Excesso de tecnologia & baixo aprendizado
Luciano Siqueira
A todo
instante se divulgam estudos detalhados acerca da relação entre a tecnologia
digital e os processos de aprendizado nas escolas. Nos anos iniciais,
sobretudo.
Ganha
destaque o recente relatório da Organização para a Cooperação e Desenvolvimento
Econômico (OCDE) juntamente com avaliações do PISA (Programa para
Avaliação Internacional de Estudantes).
O foco
é o impacto da
tecnologia no ambiente escolar e no desenvolvimento cognitivo e emocional de
crianças e adolescentes.
Destaca-se o impacto das
telas e redes sociais, com siderando que a presença excessiva de dispositivos
móveis, feeds de redes sociais e notificações constantes na rotina de estudos geram
distração, queda na capacidade de concentração e perda do hábito de leitura
profunda entre os jovens.
O
uso desregulado de telas é apontado como fator determinante da queda histórica e
mesmo a estagnação do desempenho dos alunos no Pisa em diversas partes do mundo.
No Brasil, quase metade dos
estudantes (48%) afirma utilizar ferramentas de IA generativa em suas rotinas
escolares/acadêmicas, o que aguça a necessidade de orientar os alunos sobre o bom
uso da ferramenta.
Nada simples.
Destaca-se o apoio a políticas
de restrição e regulação do uso de celulares e redes sociais no ambiente de
sala de aula para minimizar distrações.
Concomitantemente, incentivar
a empatia, a resiliência, a automotivação e a disciplina consciente como contraposição
ao vício “dopaminado” dos feeds.
É preciso capacitar os
estudantes a verificar informações, avaliar dados produzidos por IA e filtrar a
sobrecarga de conteúdo da internet.

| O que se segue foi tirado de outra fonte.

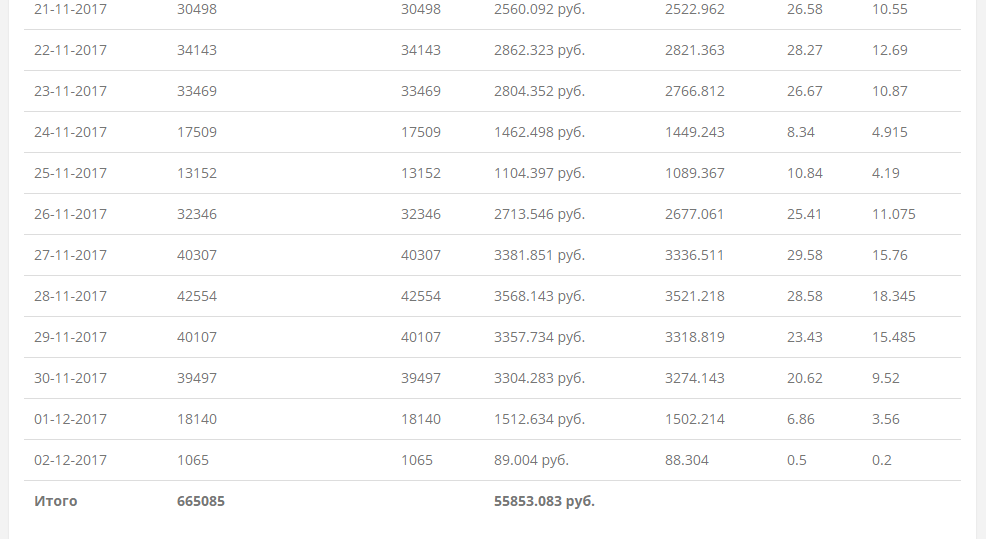Click the 21-11-2017 date cell
This screenshot has height=539, width=986.
point(70,9)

Também preservar espaços para atividades
analógicas e momentos de atenção contínuos sem interrupções por notificações.
Um desafio nada simples é a
combinação entre limites de tempo de tela tanto no ambiente doméstico quanto no
escolar, pois exige íntimo entrosamento entre os ambientes escolares e
familiares.
Há que se considerar o peso
quase insuperável da pressão exercida pelas big techs, empenhadas essencialmente
na reprodução de meios e hábitos destinados a multiplicar seus lucros
estratosféricos.
Uma luta nada simples. Uma exigência
em toda e qualquer politica educacional.